*** Input data Section Begins ***

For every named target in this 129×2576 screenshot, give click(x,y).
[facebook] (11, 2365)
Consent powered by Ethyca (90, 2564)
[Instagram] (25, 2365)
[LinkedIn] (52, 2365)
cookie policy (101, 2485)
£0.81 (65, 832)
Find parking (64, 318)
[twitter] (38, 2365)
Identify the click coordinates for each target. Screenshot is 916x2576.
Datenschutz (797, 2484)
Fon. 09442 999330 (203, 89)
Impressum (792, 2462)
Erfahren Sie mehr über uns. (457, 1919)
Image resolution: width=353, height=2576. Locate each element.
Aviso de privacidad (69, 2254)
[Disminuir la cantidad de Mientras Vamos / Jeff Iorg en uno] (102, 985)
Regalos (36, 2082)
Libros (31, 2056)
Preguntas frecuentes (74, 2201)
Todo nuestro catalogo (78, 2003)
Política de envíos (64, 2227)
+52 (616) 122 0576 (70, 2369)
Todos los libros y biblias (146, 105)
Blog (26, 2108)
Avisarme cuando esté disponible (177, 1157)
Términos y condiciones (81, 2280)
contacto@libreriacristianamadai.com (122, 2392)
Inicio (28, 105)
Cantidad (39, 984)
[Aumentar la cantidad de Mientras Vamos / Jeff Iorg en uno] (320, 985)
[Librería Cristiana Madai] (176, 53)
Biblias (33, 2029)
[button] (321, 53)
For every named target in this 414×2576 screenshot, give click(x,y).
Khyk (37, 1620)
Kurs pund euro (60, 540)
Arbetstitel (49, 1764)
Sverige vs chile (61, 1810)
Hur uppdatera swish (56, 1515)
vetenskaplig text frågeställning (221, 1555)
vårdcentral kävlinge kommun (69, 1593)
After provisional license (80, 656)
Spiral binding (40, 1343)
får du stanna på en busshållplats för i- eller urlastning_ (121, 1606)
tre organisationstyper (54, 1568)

*** Input data Section Ends ***

• [What to produce] Each line with the word "Iorg" in the records above belongs in the result; copy all of them.

• [Result for this exercise]
[Disminuir la cantidad de Mientras Vamos / Jeff Iorg en uno] (102, 985)
[Aumentar la cantidad de Mientras Vamos / Jeff Iorg en uno] (320, 985)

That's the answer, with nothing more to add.